Task instructions: Look below for the lines from the one with "Screen dimensions: 630x715" to the one with "Click the PC", and copy exactly those lines, both ends included.

Data records:
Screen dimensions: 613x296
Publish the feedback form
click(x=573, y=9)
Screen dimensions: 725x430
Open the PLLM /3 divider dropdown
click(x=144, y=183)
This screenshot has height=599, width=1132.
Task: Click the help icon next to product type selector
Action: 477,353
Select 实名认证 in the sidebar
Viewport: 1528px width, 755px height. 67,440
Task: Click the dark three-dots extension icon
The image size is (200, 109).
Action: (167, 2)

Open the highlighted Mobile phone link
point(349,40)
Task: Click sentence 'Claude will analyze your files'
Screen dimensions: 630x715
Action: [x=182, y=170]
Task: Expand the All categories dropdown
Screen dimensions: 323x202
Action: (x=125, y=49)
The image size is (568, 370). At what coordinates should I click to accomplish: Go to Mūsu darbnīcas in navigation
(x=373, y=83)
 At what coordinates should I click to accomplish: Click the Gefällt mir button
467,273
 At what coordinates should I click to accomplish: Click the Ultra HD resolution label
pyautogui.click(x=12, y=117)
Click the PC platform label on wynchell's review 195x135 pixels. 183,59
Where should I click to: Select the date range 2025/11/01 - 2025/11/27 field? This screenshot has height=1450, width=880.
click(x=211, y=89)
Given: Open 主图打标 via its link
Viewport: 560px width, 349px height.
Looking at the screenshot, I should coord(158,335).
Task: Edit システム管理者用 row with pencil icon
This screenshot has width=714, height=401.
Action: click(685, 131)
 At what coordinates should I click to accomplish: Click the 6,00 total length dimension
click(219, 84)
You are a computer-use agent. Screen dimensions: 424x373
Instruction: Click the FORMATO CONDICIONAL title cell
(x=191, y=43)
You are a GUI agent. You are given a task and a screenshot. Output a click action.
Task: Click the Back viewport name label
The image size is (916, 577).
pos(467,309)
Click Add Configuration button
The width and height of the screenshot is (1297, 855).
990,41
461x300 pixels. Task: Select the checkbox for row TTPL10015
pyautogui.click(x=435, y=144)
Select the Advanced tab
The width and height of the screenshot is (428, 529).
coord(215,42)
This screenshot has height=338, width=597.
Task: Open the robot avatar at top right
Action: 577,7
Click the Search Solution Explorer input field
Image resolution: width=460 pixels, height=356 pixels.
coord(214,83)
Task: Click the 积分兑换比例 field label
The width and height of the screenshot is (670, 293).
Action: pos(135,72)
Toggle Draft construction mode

Answer to this problem:
Screen dimensions: 630x715
Action: [x=182, y=170]
Task: Expand the All categories dropdown
Screen dimensions: 323x202
Action: (x=125, y=49)
The image size is (568, 370). At what coordinates should I click to accomplish: Go to Mūsu darbnīcas in navigation
(x=373, y=83)
 At what coordinates should I click to accomplish: Click the Gefällt mir button
467,273
 At what coordinates should I click to accomplish: Click the Ultra HD resolution label
pyautogui.click(x=12, y=117)
Click the PC platform label on wynchell's review 195x135 pixels. 183,59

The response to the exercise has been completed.